▶ What the task requires
Render all of the material below as a numbered list with one entry per line, leaving out any blank lines.

▶ Saved data entries
----------------
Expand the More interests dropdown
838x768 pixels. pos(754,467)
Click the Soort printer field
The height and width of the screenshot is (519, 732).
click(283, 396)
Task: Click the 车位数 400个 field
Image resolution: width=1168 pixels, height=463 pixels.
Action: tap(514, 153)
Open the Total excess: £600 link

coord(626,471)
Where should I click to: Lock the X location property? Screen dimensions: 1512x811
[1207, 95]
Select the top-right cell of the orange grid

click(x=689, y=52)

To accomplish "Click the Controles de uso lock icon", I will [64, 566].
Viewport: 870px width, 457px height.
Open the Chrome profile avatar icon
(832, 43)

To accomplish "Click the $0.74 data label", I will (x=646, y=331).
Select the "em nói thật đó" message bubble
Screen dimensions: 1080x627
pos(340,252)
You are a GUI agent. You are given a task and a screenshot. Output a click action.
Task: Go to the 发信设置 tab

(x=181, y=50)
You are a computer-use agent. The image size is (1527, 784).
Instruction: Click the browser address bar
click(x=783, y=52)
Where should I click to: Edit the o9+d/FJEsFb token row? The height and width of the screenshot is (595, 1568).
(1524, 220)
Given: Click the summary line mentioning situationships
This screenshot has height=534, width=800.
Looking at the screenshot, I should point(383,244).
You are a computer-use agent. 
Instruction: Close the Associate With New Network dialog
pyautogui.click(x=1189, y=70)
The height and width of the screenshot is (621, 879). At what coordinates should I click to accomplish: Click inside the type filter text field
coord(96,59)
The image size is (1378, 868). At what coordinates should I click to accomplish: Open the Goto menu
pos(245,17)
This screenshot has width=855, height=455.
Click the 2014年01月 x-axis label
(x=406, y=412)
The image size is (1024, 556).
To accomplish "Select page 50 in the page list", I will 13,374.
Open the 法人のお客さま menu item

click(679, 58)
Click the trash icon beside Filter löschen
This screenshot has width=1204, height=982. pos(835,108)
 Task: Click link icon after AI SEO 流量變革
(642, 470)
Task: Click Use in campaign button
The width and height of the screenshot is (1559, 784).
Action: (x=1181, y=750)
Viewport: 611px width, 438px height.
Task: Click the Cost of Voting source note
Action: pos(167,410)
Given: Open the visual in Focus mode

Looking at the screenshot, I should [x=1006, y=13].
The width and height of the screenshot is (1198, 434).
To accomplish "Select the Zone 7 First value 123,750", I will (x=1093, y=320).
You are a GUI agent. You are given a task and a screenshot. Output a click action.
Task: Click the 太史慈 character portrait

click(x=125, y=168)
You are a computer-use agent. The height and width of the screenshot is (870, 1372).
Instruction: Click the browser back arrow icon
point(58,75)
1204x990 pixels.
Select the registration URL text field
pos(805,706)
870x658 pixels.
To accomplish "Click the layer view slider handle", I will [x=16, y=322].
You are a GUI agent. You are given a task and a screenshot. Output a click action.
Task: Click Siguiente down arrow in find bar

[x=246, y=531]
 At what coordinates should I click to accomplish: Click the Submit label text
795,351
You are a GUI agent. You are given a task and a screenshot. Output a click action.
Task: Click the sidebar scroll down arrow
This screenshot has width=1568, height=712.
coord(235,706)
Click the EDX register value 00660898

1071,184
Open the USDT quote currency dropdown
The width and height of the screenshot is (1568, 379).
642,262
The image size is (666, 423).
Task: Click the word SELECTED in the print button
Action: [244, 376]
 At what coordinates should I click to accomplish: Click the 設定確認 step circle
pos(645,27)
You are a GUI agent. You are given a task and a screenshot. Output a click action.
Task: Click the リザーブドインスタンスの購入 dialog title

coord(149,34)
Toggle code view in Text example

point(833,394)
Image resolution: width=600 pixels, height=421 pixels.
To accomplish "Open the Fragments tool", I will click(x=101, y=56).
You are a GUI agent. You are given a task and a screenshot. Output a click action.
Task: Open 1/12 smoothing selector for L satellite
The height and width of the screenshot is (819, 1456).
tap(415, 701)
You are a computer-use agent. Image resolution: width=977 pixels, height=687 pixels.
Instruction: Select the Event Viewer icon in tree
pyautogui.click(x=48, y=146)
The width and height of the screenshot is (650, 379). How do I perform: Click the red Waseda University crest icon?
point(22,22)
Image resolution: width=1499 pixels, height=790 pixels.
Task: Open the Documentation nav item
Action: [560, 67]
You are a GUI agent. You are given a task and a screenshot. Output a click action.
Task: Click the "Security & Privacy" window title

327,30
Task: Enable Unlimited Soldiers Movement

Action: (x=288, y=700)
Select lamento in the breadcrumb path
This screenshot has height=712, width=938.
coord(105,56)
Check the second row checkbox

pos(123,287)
----------------
▶ Complete answer
1. Expand the More interests dropdown
2. 838x768 pixels. pos(754,467)
3. Click the Soort printer field
4. The height and width of the screenshot is (519, 732).
5. click(283, 396)
6. Task: Click the 车位数 400个 field
7. Image resolution: width=1168 pixels, height=463 pixels.
8. Action: tap(514, 153)
9. Open the Total excess: £600 link
10. coord(626,471)
11. Where should I click to: Lock the X location property? Screen dimensions: 1512x811
12. [1207, 95]
13. Select the top-right cell of the orange grid
14. click(x=689, y=52)
15. To accomplish "Click the Controles de uso lock icon", I will [64, 566].
16. Viewport: 870px width, 457px height.
17. Open the Chrome profile avatar icon
18. (832, 43)
19. To accomplish "Click the $0.74 data label", I will (x=646, y=331).
20. Select the "em nói thật đó" message bubble
21. Screen dimensions: 1080x627
22. pos(340,252)
23. You are a GUI agent. You are given a task and a screenshot. Output a click action.
24. Task: Go to the 发信设置 tab
25. (x=181, y=50)
26. You are a computer-use agent. The image size is (1527, 784).
27. Instruction: Click the browser address bar
28. click(x=783, y=52)
29. Where should I click to: Edit the o9+d/FJEsFb token row? The height and width of the screenshot is (595, 1568).
30. (1524, 220)
31. Given: Click the summary line mentioning situationships
32. This screenshot has height=534, width=800.
33. Looking at the screenshot, I should point(383,244).
34. You are a computer-use agent. 
35. Instruction: Close the Associate With New Network dialog
36. pyautogui.click(x=1189, y=70)
37. The height and width of the screenshot is (621, 879). At what coordinates should I click to accomplish: Click inside the type filter text field
38. coord(96,59)
39. The image size is (1378, 868). At what coordinates should I click to accomplish: Open the Goto menu
40. pos(245,17)
41. This screenshot has width=855, height=455.
42. Click the 2014年01月 x-axis label
43. (x=406, y=412)
44. The image size is (1024, 556).
45. To accomplish "Select page 50 in the page list", I will 13,374.
46. Open the 法人のお客さま menu item
47. click(679, 58)
48. Click the trash icon beside Filter löschen
49. This screenshot has width=1204, height=982. pos(835,108)
50.  Task: Click link icon after AI SEO 流量變革
51. (642, 470)
52. Task: Click Use in campaign button
53. The width and height of the screenshot is (1559, 784).
54. Action: (x=1181, y=750)
55. Viewport: 611px width, 438px height.
56. Task: Click the Cost of Voting source note
57. Action: pos(167,410)
58. Given: Open the visual in Focus mode
59. Looking at the screenshot, I should [x=1006, y=13].
60. The width and height of the screenshot is (1198, 434).
61. To accomplish "Select the Zone 7 First value 123,750", I will (x=1093, y=320).
62. You are a GUI agent. You are given a task and a screenshot. Output a click action.
63. Task: Click the 太史慈 character portrait
64. click(x=125, y=168)
65. You are a computer-use agent. The height and width of the screenshot is (870, 1372).
66. Instruction: Click the browser back arrow icon
67. point(58,75)
68. 1204x990 pixels.
69. Select the registration URL text field
70. pos(805,706)
71. 870x658 pixels.
72. To accomplish "Click the layer view slider handle", I will [x=16, y=322].
73. You are a GUI agent. You are given a task and a screenshot. Output a click action.
74. Task: Click Siguiente down arrow in find bar
75. [x=246, y=531]
76.  At what coordinates should I click to accomplish: Click the Submit label text
77. 795,351
78. You are a GUI agent. You are given a task and a screenshot. Output a click action.
79. Task: Click the sidebar scroll down arrow
80. This screenshot has width=1568, height=712.
81. coord(235,706)
82. Click the EDX register value 00660898
83. 1071,184
84. Open the USDT quote currency dropdown
85. The width and height of the screenshot is (1568, 379).
86. 642,262
87. The image size is (666, 423).
88. Task: Click the word SELECTED in the print button
89. Action: [244, 376]
90.  At what coordinates should I click to accomplish: Click the 設定確認 step circle
91. pos(645,27)
92. You are a GUI agent. You are given a task and a screenshot. Output a click action.
93. Task: Click the リザーブドインスタンスの購入 dialog title
94. coord(149,34)
95. Toggle code view in Text example
96. point(833,394)
97. Image resolution: width=600 pixels, height=421 pixels.
98. To accomplish "Open the Fragments tool", I will click(x=101, y=56).
99. You are a GUI agent. You are given a task and a screenshot. Output a click action.
100. Task: Open 1/12 smoothing selector for L satellite
101. The height and width of the screenshot is (819, 1456).
102. tap(415, 701)
103. You are a computer-use agent. Image resolution: width=977 pixels, height=687 pixels.
104. Instruction: Select the Event Viewer icon in tree
105. pyautogui.click(x=48, y=146)
106. The width and height of the screenshot is (650, 379). How do I perform: Click the red Waseda University crest icon?
107. point(22,22)
108. Image resolution: width=1499 pixels, height=790 pixels.
109. Task: Open the Documentation nav item
110. Action: [560, 67]
111. You are a GUI agent. You are given a task and a screenshot. Output a click action.
112. Task: Click the "Security & Privacy" window title
113. 327,30
114. Task: Enable Unlimited Soldiers Movement
115. Action: (x=288, y=700)
116. Select lamento in the breadcrumb path
117. This screenshot has height=712, width=938.
118. coord(105,56)
119. Check the second row checkbox
120. pos(123,287)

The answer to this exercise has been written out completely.